I can see why this would be useful for your database server, likewise for Bedrock, since you’re more likely to want to do key comparisons with both the binary representation and the data structure. On the client, this has never been a pain point for me, though, since the server always returns keys in the correct sort order, and I can’t remember ever needing to compare them myself. That being said, I’m a big fan of design simplicity, so :+1: from me!

On the question of whether or not an ERTS-friendly Tuple V2 would be a good idea to store in actual FDB – I’m a maybe on this. On the one hand, FDB is supposed to allow the client to be entirely in control of the Layer.

On the other hand, GetMappedRange exists. As you’re aware, FDB implements this feature with assumptions about the key and value encoding, specifically that they are Tuple encoded. If you were to only change the type codes, it would probably still work because FDB would have no reason to decode the types. AFAIK their only assumption is regarding the boundaries between fields. But GetMappedRange is so finicky that I worry there is some dragon lurking there.

Keeping in mind how important records were (and still are) in Erlang, the tuple ordering makes sense. Having fixed-length tuples together means that different versions of your ets and mnesia records would be nicely grouped. I don’t know if this is the reason, but it seems like a real benefit.

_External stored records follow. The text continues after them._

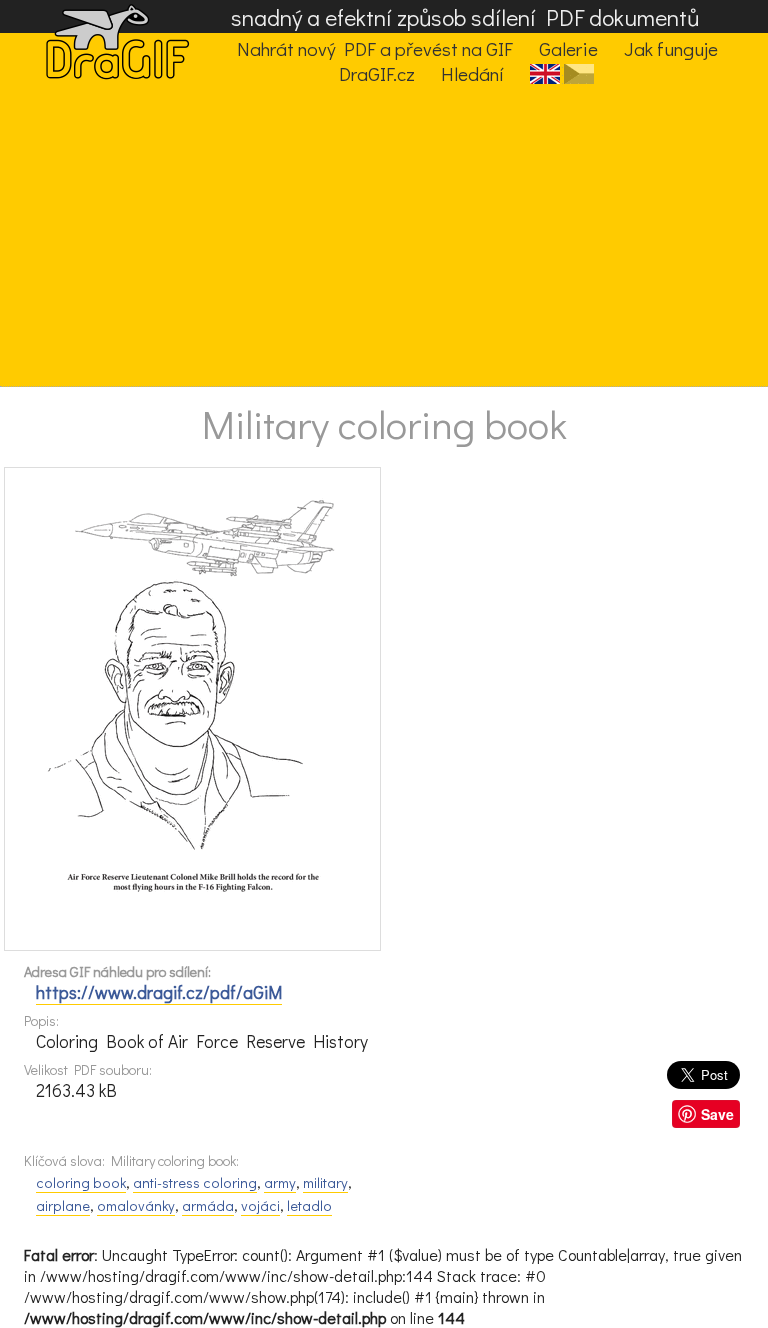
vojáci (260, 1205)
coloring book (81, 1182)
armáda (208, 1205)
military (325, 1182)
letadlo (309, 1205)
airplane (63, 1205)
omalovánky (136, 1205)
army (280, 1182)
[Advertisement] (368, 236)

(This also illustrates why records can be tricky :smiley: )

iex(1)> :ets.new(:tab, [:named_table, {:keypos, 2}, :bag])
:tab
iex(2)> :ets.insert(:tab, {:user, "1"})
true
iex(3)> :ets.insert(:tab, {:user, "2"})
true
iex(4)> :ets.insert(:tab, {:user, "1", "Alice"})
true
iex(5)> :ets.insert(:tab, {:user, "2", "Bob"})
true
iex(6)> :ets.tab2list(:tab) |> Enum.sort()
[{:user, "1"}, {:user, "2"}, {:user, "1", "Alice"}, {:user, "2", "Bob"}]

Wdym? If you’re going for a stable sort order in both binary and erts, you must, no?